RECIPE: Nut & Seed Energy Bars
Nut & Seed Energy Bars
A little nutrition 1-0-1. Food is fuel and provides our body with the nutrients it needs to complete daily physiological functions, including providing us with all the energy we need.
The body needs energy beyond just for exercise; breathing, talking, digestion, thinking all use energy. The two largest sources of energy in our diet are carbohydrates and fats, both breakdown and convert into energy. Protein can too, but it is better utilised in the “construction” of our body, such as skin, muscles and more.

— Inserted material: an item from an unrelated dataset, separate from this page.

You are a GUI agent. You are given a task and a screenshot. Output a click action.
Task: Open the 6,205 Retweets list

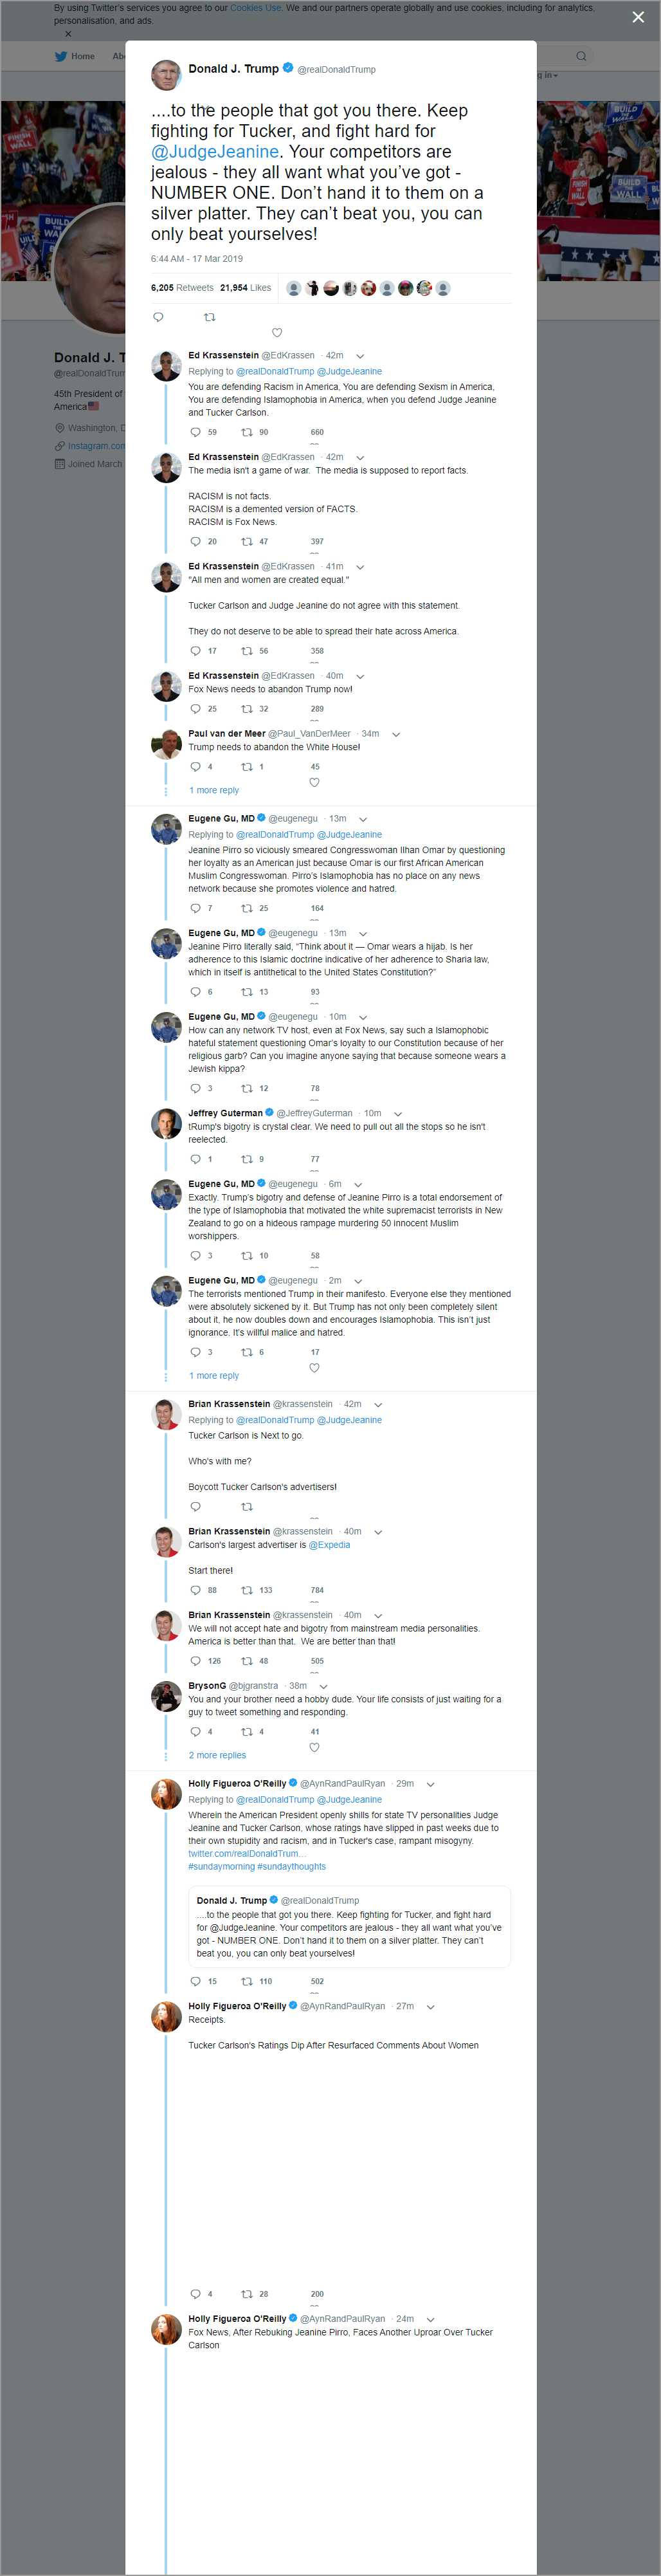182,288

Like the name says, these are energy bars. This is the kind of bar you have before a 2hr surf. This recipe uses a cup of dates, which, whilst a natural sugar, is still sugar (which provides a lot of energy for its weight), however dates also provides fibre. The benefit of fibre in fruit is it slows the absorption of the sugar therefore you avoid that blood sugar rush and subsequent crash.
The nuts and seeds in this recipe have been specifically chosen provide an array of nutrients. The hemp seeds are a new addition to the Australian market with Food Standards Code permitting their sale as a food just over a year ago. Hemp seeds contain little to no psychoactive components, instead they’re an amazing source of plant base protein and omega-3.
- ½ cup almonds
- ½ cup brazil nuts
- ½ cup cashews
- ¼ cup sesame seeds
- ¼ cup pepitas
- ¼ cup hemp seeds
- ¼ cup dark chocolate
- 1 cup dates
- ¼ cup almond milk
- Deseed the dates and soak in warm water for 20mins.
- Using a food processor or blender, blitz the nuts so they’re roughly chopped, empty into a mixing bowl.
- Add seeds to the nut mix.
- Roughly chop the dark chocolate, add to mix. Stir to combine.
- Blend dates and almond milk to form a caramel paste.
- Pour onto seed mix and mix with a spoon until all combined.
- Press into a lined slice tin. Set in the fridge for two hours or overnight to set.
- Slice into mini bars and enjoy.
- This slice is raw, so it is soft and sticky, not hard like store bought muesli bars.
- Wrap your serves in some baking paper and pack in a lunchbox to consume at work.
- Break up and mix with some yoghurt as breakfast option.